Atari founder Nolan Bushnell gives keynote on the ups and downs of our digital present (and future)

Entrepreneur Nolan Bushnell, the founder Atari Inc. and Chuck E. Cheese’s, delivered the keynote at the newly revamped NXNE Future Land, Interactive Conference in Toronto this week.

By Mike Palmer for Billboard.com

“I think that the technology both enables and destroys.”

Entrepreneur Nolan Bushnell, the founder Atari Inc. and Chuck E. Cheese’s, delivered the keynote at the newly revamped NXNE Future Land, Interactive Conference in Toronto this week.

“We have to choose between protection of the status quo and embrace of the future,” Bushnell told the theatre of gamers and musicians at Ryerson University’s Ted Rogers School of Management. “The future has no constituency. You believe people are going to sit by, and governments are going to sit by, and see 40 percent of the work force displaced by technology? 

“The countries that embrace the future will survive and do well, and those that restrict [technology] will fail within 20 years. And it’s a problem because we have to create a clear vision of what the future could be like.”

Bushnell, whose company created the groundbreaking arcade video game Pong, is currently writing his own immersive experience, Pong The Musical (with Rodgers and Hammerstein taking care of the music) slated to open next fall in Los Angeles.

His kids are also involved in various ventures, including Dip (“think of it as Airbnb for party places, like hotel pools”) to Polycade (a video game machine with 300 retro games) and Two Bit Circus, focused on “big experiential games.”

“In today’s world you can find more and more about immersion,” Bushnell said. “What is immersion? Well VR is immersion. But real life in a future scheme construct is immersion as well.”

At the end of his presentation, Billboard asked how the record and live music industry could utilize some of these ideas and technologies for the future?

“The performing arts — music, acting — is at an interesting cross roads because there are fans and fan-base marketing and some of those things. I think that VR is, right now, in the whiz-bang phase, where it’s so different that it hasn’t settled down to being a true communication medium for things like new bands or new music or musical acts,” Bushnell said. “In VR, I’m not sure that the visceral excitement of standing in the mosh pit, passing around people, is going to be nearly as much fun as when you do it yourself.
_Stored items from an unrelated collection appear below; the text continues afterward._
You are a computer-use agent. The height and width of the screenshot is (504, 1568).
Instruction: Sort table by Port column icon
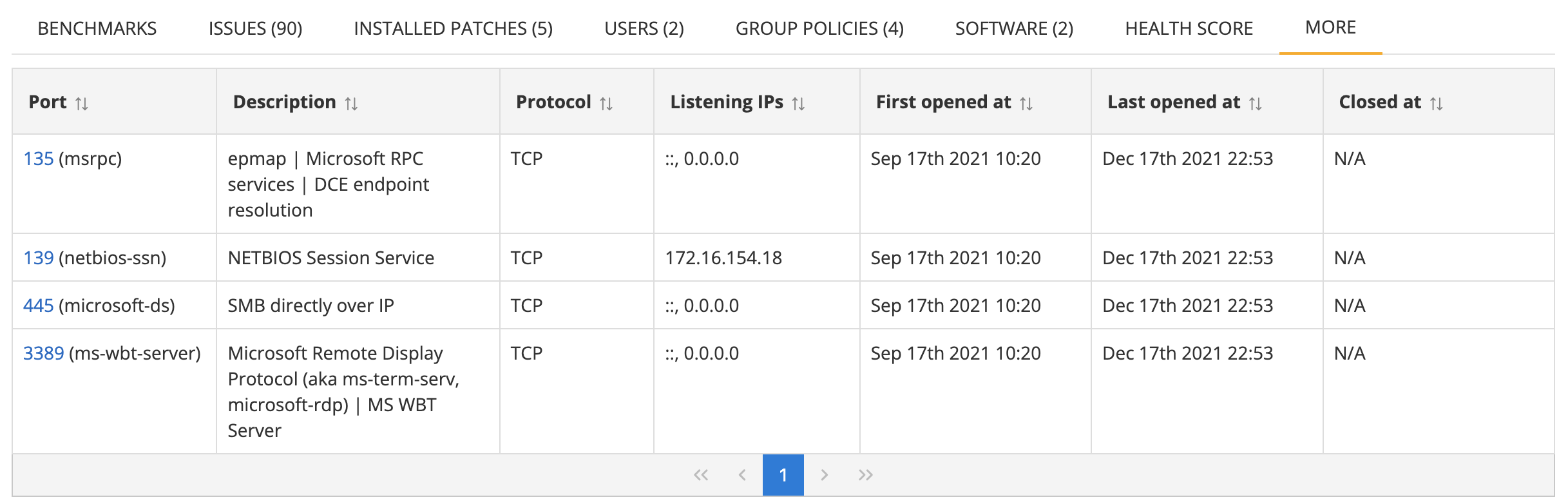pyautogui.click(x=81, y=103)
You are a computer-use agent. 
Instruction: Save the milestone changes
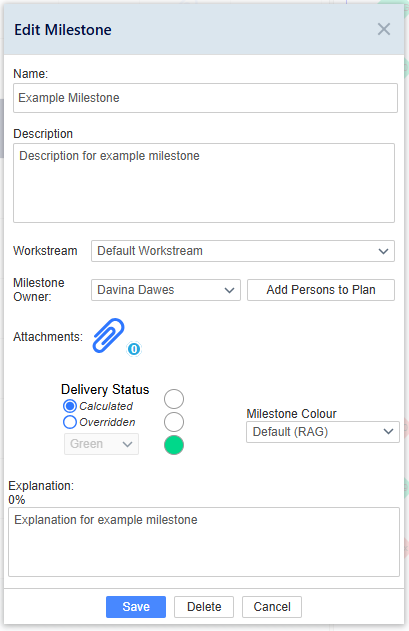coord(136,607)
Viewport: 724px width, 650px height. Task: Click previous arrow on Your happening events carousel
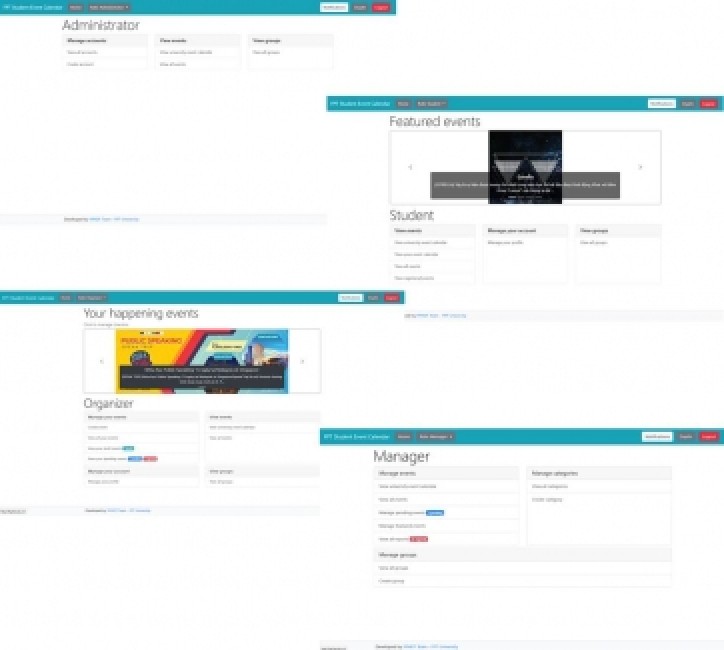pos(102,361)
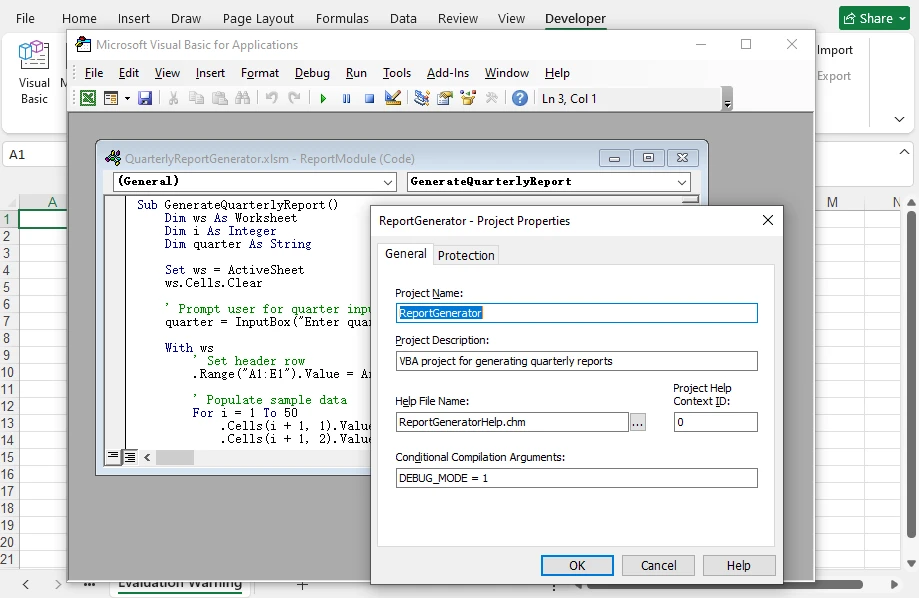Switch to Procedure View in the code window

(113, 456)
“I think that the technology both enables and destroys. There are so many more artists that are being heard today, but yet the amount of money that can be monetized through CD sales and even iTunes sales; you look at the music business and what was it, 20 percent of it was at its peak, and I see it as probably further disintermediation. The big brands are giving way to the small brands and I think that’s going to continue.”